_Records to use_
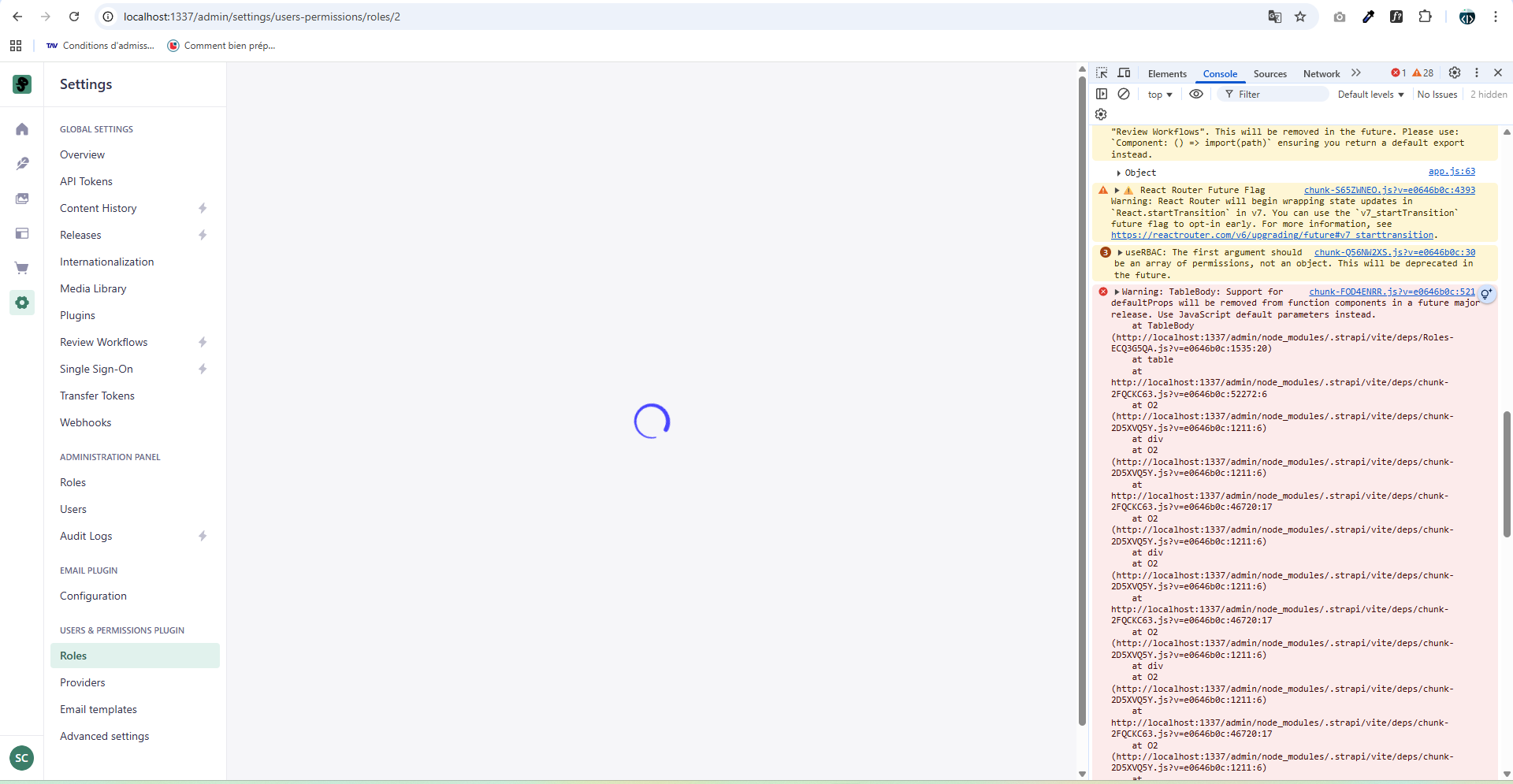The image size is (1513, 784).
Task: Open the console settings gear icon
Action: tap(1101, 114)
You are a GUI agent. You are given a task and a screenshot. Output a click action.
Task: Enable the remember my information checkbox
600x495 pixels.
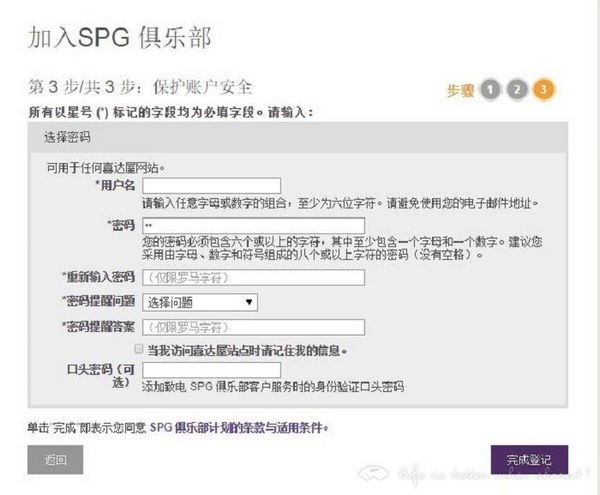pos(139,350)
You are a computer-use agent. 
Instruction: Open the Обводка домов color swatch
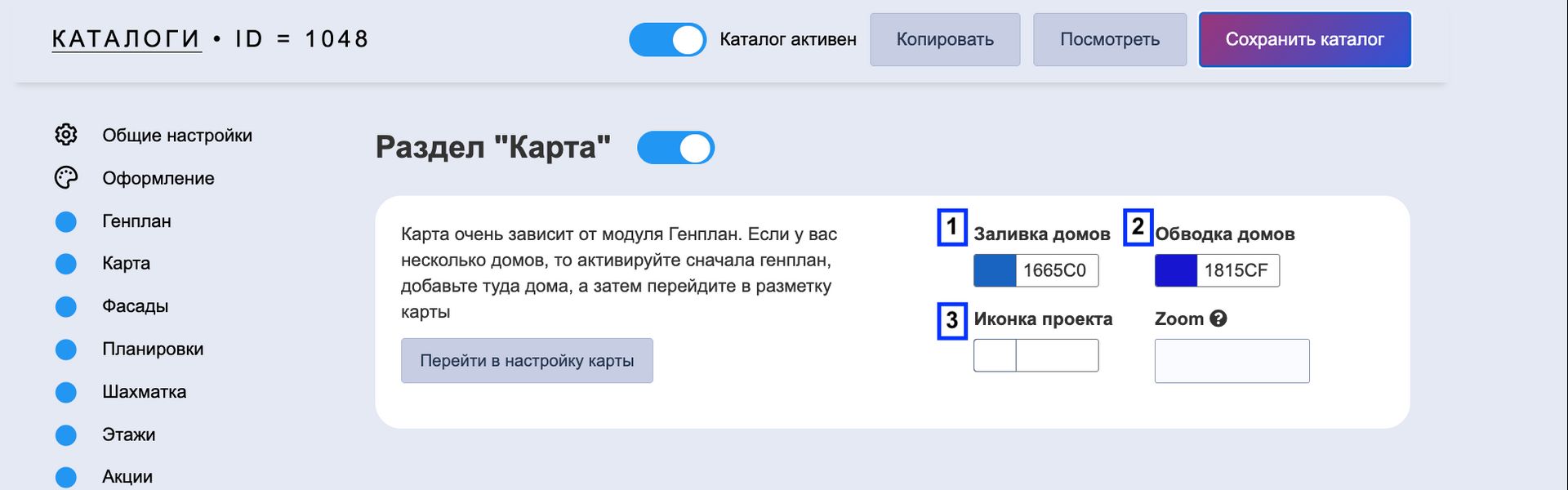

_Exercise objective_
Leave the pictures aside and transcribe only the lines from the one holding "You are a GUI" through the final line of the records above.

_Answer section_
You are a GUI agent. You are given a task and a screenshot. Output a click action.
Task: Enable the remember my information checkbox
600x495 pixels.
pos(139,350)
You are a computer-use agent. 
Instruction: Open the Обводка домов color swatch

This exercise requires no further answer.